§ **The task**
Repeat the entries. Each one must match exactly.

(Collection entries)
______

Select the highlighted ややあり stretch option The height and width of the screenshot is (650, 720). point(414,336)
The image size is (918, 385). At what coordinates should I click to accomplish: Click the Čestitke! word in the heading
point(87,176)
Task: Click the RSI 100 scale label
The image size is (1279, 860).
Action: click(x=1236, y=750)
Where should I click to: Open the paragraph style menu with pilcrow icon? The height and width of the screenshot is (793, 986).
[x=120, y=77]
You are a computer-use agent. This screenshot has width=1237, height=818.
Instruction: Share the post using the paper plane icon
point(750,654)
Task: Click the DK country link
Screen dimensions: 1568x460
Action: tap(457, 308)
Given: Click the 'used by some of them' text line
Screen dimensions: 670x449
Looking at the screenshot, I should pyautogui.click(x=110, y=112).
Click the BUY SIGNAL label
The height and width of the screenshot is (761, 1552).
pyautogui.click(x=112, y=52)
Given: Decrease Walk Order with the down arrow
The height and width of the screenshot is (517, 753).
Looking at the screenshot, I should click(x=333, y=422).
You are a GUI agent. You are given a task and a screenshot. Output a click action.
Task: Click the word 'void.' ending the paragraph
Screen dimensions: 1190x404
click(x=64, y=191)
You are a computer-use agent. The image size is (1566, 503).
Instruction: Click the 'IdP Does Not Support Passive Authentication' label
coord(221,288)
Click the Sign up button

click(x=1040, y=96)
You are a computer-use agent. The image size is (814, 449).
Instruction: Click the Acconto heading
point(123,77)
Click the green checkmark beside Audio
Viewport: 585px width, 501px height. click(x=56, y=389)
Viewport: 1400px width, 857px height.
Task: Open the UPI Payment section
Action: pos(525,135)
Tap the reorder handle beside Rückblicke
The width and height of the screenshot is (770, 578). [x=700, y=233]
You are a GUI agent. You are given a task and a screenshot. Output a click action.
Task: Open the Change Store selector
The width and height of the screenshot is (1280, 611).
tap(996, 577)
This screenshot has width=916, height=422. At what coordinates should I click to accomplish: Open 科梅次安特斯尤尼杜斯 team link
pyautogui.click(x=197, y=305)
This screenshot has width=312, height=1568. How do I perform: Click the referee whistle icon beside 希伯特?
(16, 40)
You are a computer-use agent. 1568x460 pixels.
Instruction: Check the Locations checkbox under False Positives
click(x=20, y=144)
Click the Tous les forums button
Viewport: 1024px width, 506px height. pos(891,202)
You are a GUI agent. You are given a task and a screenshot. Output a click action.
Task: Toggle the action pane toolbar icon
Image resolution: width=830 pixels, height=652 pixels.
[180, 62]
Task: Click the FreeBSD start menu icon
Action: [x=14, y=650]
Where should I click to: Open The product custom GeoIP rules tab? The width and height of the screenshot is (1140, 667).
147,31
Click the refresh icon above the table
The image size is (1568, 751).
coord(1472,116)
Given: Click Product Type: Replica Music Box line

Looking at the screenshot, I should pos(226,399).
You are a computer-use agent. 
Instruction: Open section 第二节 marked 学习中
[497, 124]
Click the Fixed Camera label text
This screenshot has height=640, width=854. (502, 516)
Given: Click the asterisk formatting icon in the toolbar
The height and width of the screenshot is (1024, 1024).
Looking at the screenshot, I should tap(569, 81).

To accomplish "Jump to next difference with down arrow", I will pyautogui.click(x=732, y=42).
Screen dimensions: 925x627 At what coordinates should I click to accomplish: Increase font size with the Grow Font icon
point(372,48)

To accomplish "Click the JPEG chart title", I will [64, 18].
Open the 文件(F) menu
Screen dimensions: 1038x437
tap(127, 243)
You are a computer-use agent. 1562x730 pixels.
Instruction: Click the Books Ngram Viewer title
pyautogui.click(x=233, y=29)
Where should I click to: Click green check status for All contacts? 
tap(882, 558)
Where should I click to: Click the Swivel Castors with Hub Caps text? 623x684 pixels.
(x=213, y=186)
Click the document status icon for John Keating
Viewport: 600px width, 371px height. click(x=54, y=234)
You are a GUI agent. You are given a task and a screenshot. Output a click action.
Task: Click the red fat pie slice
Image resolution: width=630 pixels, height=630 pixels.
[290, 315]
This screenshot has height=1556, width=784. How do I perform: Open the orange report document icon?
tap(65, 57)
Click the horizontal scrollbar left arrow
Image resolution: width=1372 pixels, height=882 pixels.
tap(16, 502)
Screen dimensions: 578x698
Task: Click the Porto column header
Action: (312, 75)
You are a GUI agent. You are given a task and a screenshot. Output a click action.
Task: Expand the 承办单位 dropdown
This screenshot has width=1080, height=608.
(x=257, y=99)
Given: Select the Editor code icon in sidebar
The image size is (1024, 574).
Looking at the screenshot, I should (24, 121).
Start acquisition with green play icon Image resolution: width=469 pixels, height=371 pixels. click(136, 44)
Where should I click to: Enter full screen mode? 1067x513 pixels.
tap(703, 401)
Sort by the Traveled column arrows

______

§ **The answer**
Select the highlighted ややあり stretch option The height and width of the screenshot is (650, 720). point(414,336)
The image size is (918, 385). At what coordinates should I click to accomplish: Click the Čestitke! word in the heading
point(87,176)
Task: Click the RSI 100 scale label
The image size is (1279, 860).
Action: click(x=1236, y=750)
Where should I click to: Open the paragraph style menu with pilcrow icon? The height and width of the screenshot is (793, 986).
[x=120, y=77]
You are a computer-use agent. This screenshot has width=1237, height=818.
Instruction: Share the post using the paper plane icon
point(750,654)
Task: Click the DK country link
Screen dimensions: 1568x460
Action: tap(457, 308)
Given: Click the 'used by some of them' text line
Screen dimensions: 670x449
Looking at the screenshot, I should pyautogui.click(x=110, y=112).
Click the BUY SIGNAL label
The height and width of the screenshot is (761, 1552).
pyautogui.click(x=112, y=52)
Given: Decrease Walk Order with the down arrow
The height and width of the screenshot is (517, 753).
Looking at the screenshot, I should click(x=333, y=422).
You are a GUI agent. You are given a task and a screenshot. Output a click action.
Task: Click the word 'void.' ending the paragraph
Screen dimensions: 1190x404
click(x=64, y=191)
You are a computer-use agent. The image size is (1566, 503).
Instruction: Click the 'IdP Does Not Support Passive Authentication' label
coord(221,288)
Click the Sign up button

click(x=1040, y=96)
You are a computer-use agent. The image size is (814, 449).
Instruction: Click the Acconto heading
point(123,77)
Click the green checkmark beside Audio
Viewport: 585px width, 501px height. click(x=56, y=389)
Viewport: 1400px width, 857px height.
Task: Open the UPI Payment section
Action: pos(525,135)
Tap the reorder handle beside Rückblicke
The width and height of the screenshot is (770, 578). [x=700, y=233]
You are a GUI agent. You are given a task and a screenshot. Output a click action.
Task: Open the Change Store selector
The width and height of the screenshot is (1280, 611).
tap(996, 577)
This screenshot has width=916, height=422. At what coordinates should I click to accomplish: Open 科梅次安特斯尤尼杜斯 team link
pyautogui.click(x=197, y=305)
This screenshot has width=312, height=1568. How do I perform: Click the referee whistle icon beside 希伯特?
(16, 40)
You are a computer-use agent. 1568x460 pixels.
Instruction: Check the Locations checkbox under False Positives
click(x=20, y=144)
Click the Tous les forums button
Viewport: 1024px width, 506px height. pos(891,202)
You are a GUI agent. You are given a task and a screenshot. Output a click action.
Task: Toggle the action pane toolbar icon
Image resolution: width=830 pixels, height=652 pixels.
[180, 62]
Task: Click the FreeBSD start menu icon
Action: [x=14, y=650]
Where should I click to: Open The product custom GeoIP rules tab? The width and height of the screenshot is (1140, 667).
147,31
Click the refresh icon above the table
The image size is (1568, 751).
coord(1472,116)
Given: Click Product Type: Replica Music Box line

Looking at the screenshot, I should pos(226,399).
You are a computer-use agent. 
Instruction: Open section 第二节 marked 学习中
[497, 124]
Click the Fixed Camera label text
This screenshot has height=640, width=854. (502, 516)
Given: Click the asterisk formatting icon in the toolbar
The height and width of the screenshot is (1024, 1024).
Looking at the screenshot, I should tap(569, 81).

To accomplish "Jump to next difference with down arrow", I will pyautogui.click(x=732, y=42).
Screen dimensions: 925x627 At what coordinates should I click to accomplish: Increase font size with the Grow Font icon
point(372,48)

To accomplish "Click the JPEG chart title", I will [64, 18].
Open the 文件(F) menu
Screen dimensions: 1038x437
tap(127, 243)
You are a computer-use agent. 1562x730 pixels.
Instruction: Click the Books Ngram Viewer title
pyautogui.click(x=233, y=29)
Where should I click to: Click green check status for All contacts? 
tap(882, 558)
Where should I click to: Click the Swivel Castors with Hub Caps text? 623x684 pixels.
(x=213, y=186)
Click the document status icon for John Keating
Viewport: 600px width, 371px height. click(x=54, y=234)
You are a GUI agent. You are given a task and a screenshot. Output a click action.
Task: Click the red fat pie slice
Image resolution: width=630 pixels, height=630 pixels.
[290, 315]
This screenshot has height=1556, width=784. How do I perform: Open the orange report document icon?
tap(65, 57)
Click the horizontal scrollbar left arrow
Image resolution: width=1372 pixels, height=882 pixels.
tap(16, 502)
Screen dimensions: 578x698
Task: Click the Porto column header
Action: (312, 75)
You are a GUI agent. You are given a task and a screenshot. Output a click action.
Task: Expand the 承办单位 dropdown
This screenshot has width=1080, height=608.
(x=257, y=99)
Given: Select the Editor code icon in sidebar
The image size is (1024, 574).
Looking at the screenshot, I should (24, 121).
Start acquisition with green play icon Image resolution: width=469 pixels, height=371 pixels. click(136, 44)
Where should I click to: Enter full screen mode? 1067x513 pixels.
tap(703, 401)
Sort by the Traveled column arrows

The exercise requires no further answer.